Landscape experiences allow us to be moved by the world, reminding us that 1) the world is interconnected; 2) we inherently belong in it despite the labels that humans have given each other; and 3) we are more supported by nature, including our human nature, than we think.

Reclaiming the Passive Voice: A Research Study About Patriarchy, Nature, Place, and Purpose

This is the replay video for the presentation I made for the research study Reclaiming the Passive Voice: Stories of Women Who Leave Landscape Architecture. This project inverts a traditional approach to research (i.e., as a deterministic tool to leverage knowledge for something else) into a process of collective healing. By seeking out what is not traditional examples of success in a profession (specifically, landscape architecture), I disturb a patriarchal narrative for human worthiness. 

The research was awarded an annual research grant from the Landscape Architecture Canada Foundation. Quotes from participants have been removed from this video but can be found in the final research report

Finding the Heart to Placemaking (Part 2): Landscape Design in Times of Social Chaos

This is the second part of the presentation Finding the Heart to Placemaking (Part 1: https://youtu.be/aVxp0xel0JI). In this video, I look at the importance of landscapes during times of social chaos. I start by going back to the original questions of "why do we design" and "why do we make place." 
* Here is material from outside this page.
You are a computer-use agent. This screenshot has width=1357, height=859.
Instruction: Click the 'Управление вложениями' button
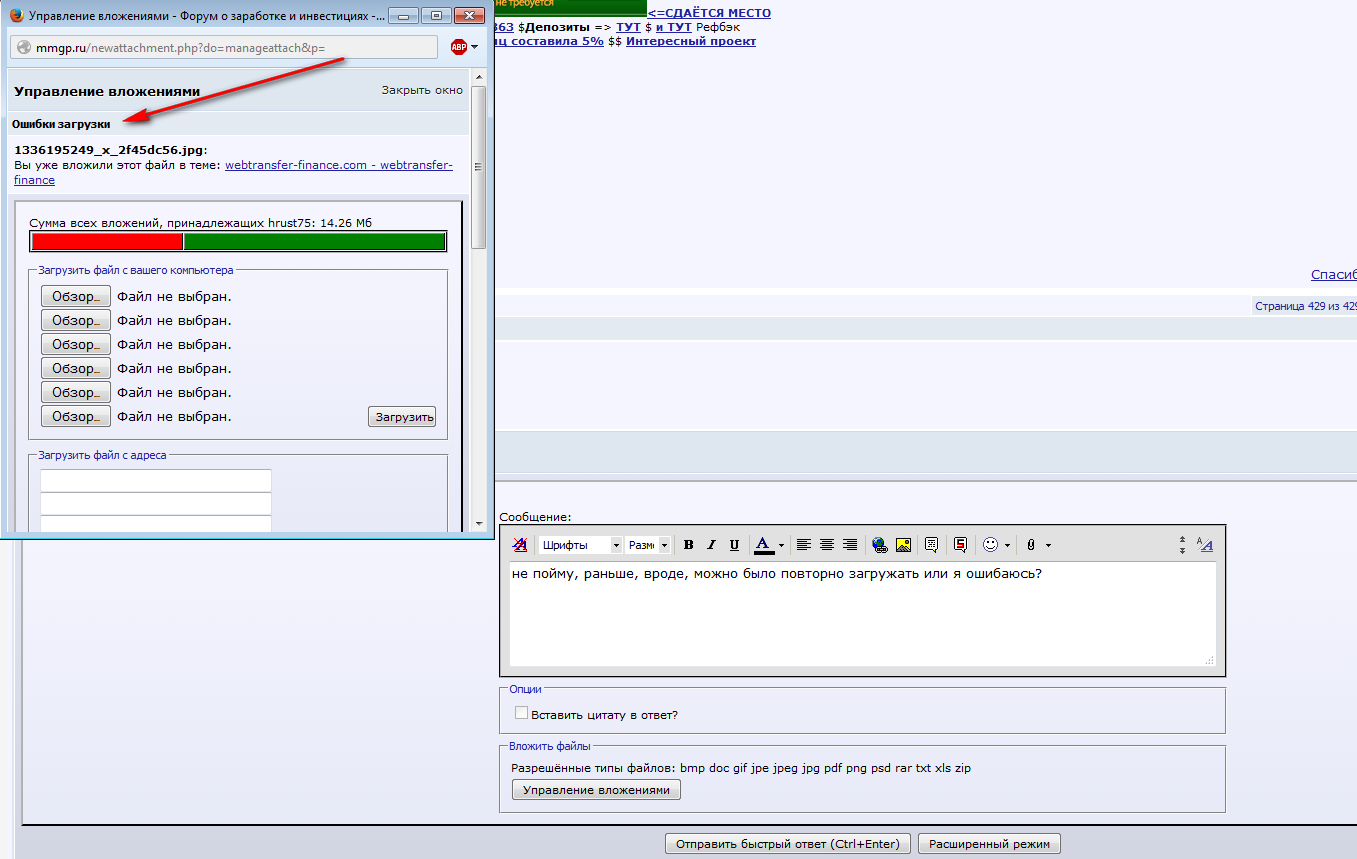(596, 790)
My PhD research on poignant landscapes sheds light on belonging and flourishing. These landscapes reveal to us that the first place we belong to is the internal place within ourselves. Our interpretations of the world, the place we nurture ourselves in, changes our environment, our actions, and ultimately our reality. 
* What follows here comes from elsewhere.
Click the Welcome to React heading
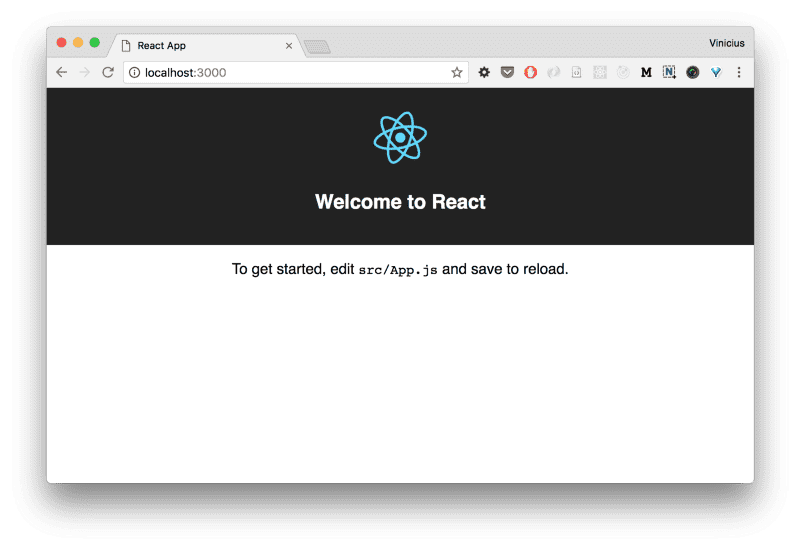 click(400, 202)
So in times of social chaos, the landscape work we need to focus on is the purposeful "design and reconstruction" of our inner environments, our perceptions, and our humanity.

Finding the Heart to Placemaking (Part 1): The Landscape Architect Archetype

This presentation was originally prepared for a job-talk I did a while back for a prospective academic position. Despite knowing that I was speaking to the wrong audience (who wanted to see landscape architecture in its traditional way), I wanted to make a manifesto-style presentation on place, belonging, and humanity via the notion of the landscape architect archetype. 

Whether you call yourself a landscape architect or not, a person who is motivated to make the world a better place is empowered by the landscape architect archetype. So this presentation is for people who feel numbed by the daily routines of life and work; people who are seeking more meaning in the work they do; people who are troubled by our world's current social and ecological challenges; and people frustrated by the limitations of the patterns of social, cultural, and institutional systems. 

To unravel the burdens that we carry in navigating outdated systems and to flourish in our nature, this presentation invites you to return to our original place of belonging: the openness of our original hearts.

The Hierarchy of Knowledge and the Destruction of Our Planet and World Soul

This video is an edited version of a webinar I hosted in 2022. [Sorry about the audio quality. There was an issue with my mic that day.]

This presentation explains how knowledge hierarchy (in mainstream Western society) has created faulty perceptions of the world that has led to destructive social and psychological systems. Consequently, the life force that nurtures the world, anima mundi or "soul of the world," has deadened. At the root of this worldview is a “not-enough” paradigm: we are not enough, we don’t have enough, and we must compete, commodify, and separate humanity from the rest of nature to compensate. 

Our systems of education perpetuate this paradigm through hierarchical and patriarchal ways of producing and disseminating knowledge. To heal our collective social wounds, a re-balancing of the archetypal "feminine" and "masculine" ways of knowing (e.g., intuition vs. empiricism) needs to be made. To live with soul is a choice, and not a scientific study. This is the opportunistic time to re-assess our participation in destructive systems that deaden our sense of being and re-align ourselves to a more wholistic way of understanding the world.